### WHAT THE TASK ASKS
Copy each line of the listing where the word "will" can be found.
►
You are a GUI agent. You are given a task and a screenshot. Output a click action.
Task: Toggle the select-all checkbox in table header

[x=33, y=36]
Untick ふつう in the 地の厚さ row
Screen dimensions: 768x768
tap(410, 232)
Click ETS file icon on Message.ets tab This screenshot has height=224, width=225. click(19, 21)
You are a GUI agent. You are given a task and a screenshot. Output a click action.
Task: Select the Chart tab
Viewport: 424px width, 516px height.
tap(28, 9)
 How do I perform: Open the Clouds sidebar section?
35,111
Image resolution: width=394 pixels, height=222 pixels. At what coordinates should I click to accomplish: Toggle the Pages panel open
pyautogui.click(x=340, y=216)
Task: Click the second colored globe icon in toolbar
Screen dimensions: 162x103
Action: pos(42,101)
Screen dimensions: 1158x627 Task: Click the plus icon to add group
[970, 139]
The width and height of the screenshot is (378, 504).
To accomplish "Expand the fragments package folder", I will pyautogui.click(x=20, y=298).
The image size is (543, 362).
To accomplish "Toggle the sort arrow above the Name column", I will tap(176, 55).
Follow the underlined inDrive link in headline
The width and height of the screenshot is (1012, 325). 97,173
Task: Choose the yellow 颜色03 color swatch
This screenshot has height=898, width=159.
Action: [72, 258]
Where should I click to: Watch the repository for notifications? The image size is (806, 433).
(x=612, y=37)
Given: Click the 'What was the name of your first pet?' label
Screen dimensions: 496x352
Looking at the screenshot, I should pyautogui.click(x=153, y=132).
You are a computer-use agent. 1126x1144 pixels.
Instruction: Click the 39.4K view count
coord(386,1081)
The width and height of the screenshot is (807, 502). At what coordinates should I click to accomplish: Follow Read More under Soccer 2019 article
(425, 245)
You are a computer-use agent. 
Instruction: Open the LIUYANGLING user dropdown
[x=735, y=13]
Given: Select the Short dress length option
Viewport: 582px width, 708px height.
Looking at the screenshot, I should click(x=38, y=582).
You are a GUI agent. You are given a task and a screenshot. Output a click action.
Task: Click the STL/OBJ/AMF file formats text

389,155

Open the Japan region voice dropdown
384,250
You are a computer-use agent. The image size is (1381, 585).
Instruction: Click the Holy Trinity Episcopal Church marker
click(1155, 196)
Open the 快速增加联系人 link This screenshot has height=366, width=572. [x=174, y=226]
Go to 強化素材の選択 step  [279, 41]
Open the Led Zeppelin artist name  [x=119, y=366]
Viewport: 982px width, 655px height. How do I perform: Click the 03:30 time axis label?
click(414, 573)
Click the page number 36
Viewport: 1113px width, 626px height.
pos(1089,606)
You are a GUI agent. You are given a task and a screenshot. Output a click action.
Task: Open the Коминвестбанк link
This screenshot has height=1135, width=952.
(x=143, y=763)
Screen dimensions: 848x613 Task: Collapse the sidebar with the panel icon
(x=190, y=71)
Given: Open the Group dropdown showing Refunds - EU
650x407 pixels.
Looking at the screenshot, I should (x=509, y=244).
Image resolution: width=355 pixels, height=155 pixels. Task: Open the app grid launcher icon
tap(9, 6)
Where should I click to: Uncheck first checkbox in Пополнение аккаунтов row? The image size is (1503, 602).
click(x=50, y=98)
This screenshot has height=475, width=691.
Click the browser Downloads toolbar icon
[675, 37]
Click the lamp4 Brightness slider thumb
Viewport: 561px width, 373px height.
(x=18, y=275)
◄
### TASK RESPONSE
To accomplish "Expand the fragments package folder", I will pyautogui.click(x=20, y=298).
To accomplish "Toggle the sort arrow above the Name column", I will tap(176, 55).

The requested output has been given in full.